NASA has awarded Firefly Aerospace, an organization situated in Cedar Park, Texas, a $93.3 million agreement to complete a mission to lead investigations and test new advances on the Moon. In 2023, the organization’s Blue Ghost lander will land in Mare Crisium, a 300-mile wide bowl on the close to side of the satellite.

It will convey around 207 pounds in gear to contemplate the lunar surface. One of its 10 instruments will catch x-beam pictures of the Earth to contemplate the sun’s sunlight based breezes, while another will bore into the Moon to gather information on its warm properties. One more instrument will go about as an target for a laser NASA and Firefly will use to decide the specific distance among Earth and the Moon.
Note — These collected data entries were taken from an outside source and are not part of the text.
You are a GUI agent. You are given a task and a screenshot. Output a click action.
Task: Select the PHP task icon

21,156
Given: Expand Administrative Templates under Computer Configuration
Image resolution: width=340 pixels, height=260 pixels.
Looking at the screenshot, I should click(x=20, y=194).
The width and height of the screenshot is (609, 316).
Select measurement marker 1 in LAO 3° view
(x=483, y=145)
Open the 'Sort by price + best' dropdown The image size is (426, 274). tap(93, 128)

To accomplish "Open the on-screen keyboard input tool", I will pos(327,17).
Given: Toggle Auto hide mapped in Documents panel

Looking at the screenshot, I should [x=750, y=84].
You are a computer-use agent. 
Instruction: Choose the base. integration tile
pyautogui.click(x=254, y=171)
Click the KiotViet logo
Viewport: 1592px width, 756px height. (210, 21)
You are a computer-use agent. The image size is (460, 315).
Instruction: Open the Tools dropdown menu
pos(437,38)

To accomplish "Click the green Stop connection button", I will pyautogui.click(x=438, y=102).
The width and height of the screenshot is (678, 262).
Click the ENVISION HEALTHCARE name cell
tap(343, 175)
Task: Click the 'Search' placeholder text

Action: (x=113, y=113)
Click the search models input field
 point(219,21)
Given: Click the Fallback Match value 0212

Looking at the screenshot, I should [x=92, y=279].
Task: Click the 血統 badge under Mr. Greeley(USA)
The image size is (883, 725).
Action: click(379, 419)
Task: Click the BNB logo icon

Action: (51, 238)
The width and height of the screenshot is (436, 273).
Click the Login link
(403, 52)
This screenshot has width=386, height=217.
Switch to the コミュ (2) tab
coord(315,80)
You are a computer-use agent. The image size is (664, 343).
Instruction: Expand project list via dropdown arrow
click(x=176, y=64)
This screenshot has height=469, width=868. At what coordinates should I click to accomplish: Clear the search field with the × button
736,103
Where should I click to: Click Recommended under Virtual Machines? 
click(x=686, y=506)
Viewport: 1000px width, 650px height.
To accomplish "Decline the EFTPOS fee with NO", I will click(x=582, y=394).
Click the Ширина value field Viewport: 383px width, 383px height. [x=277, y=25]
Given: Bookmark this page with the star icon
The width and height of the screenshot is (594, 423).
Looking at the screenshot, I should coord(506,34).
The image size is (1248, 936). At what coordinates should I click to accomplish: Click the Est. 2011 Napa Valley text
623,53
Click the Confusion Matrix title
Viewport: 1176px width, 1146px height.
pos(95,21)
The entire mission, which Firefly will do generally all alone, will take care of into NASA’s Artemis program. As a feature of the project, the agency has been granting agreements to organizations like SpaceX and Blue Origin to accelerate its timetable. Be that as it may, lately it’s gotten hazy if NASA will actually want to meet its aspiring 2024 target for returning people on the moon.

Toward the finish of January, it came out that the agency had discreetly pushed back the award timeframe for two lander contracts from late February to the furthest limit of April. Furthermore, in its latest spending bill, Congress just allotted $850 million to NASA’s Human Landing System project, rather than the $3.2 billion the organization had requested.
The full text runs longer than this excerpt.